▸ Exercise brief: Wherever the string "Viewport" appears in the entries below, return the line that holds it.
──────── Exercise inputs ────────
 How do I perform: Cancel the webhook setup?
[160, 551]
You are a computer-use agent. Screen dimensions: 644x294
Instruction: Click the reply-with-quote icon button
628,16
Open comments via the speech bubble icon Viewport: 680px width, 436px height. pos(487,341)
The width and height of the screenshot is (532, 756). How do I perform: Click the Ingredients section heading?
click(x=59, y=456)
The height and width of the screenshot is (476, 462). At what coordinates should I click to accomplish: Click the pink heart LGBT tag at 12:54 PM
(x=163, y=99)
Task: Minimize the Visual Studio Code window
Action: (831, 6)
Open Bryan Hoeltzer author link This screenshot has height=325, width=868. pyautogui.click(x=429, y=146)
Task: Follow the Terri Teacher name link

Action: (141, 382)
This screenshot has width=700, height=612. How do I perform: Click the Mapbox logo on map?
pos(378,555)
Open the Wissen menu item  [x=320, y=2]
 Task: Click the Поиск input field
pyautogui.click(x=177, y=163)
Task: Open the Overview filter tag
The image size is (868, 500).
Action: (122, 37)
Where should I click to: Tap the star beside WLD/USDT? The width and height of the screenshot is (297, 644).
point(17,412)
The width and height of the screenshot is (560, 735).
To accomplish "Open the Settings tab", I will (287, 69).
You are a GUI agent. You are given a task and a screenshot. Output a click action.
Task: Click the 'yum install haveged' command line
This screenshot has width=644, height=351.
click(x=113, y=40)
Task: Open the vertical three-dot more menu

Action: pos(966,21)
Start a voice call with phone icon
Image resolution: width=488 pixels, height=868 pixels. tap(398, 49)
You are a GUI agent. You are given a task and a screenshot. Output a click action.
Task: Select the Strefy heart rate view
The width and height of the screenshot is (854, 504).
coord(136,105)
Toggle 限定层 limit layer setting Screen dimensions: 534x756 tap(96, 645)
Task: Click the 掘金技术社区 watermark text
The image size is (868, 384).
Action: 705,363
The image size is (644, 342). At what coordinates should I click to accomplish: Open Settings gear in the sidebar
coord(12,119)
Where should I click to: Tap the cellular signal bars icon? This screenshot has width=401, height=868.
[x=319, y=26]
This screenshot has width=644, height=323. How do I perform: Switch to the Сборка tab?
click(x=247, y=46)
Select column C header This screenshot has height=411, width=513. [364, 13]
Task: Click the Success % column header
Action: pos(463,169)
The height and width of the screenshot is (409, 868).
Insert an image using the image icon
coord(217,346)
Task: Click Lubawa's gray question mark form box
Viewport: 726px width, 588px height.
────────
▸ Task output:
Open comments via the speech bubble icon Viewport: 680px width, 436px height. pos(487,341)
Viewport: 726px width, 588px height.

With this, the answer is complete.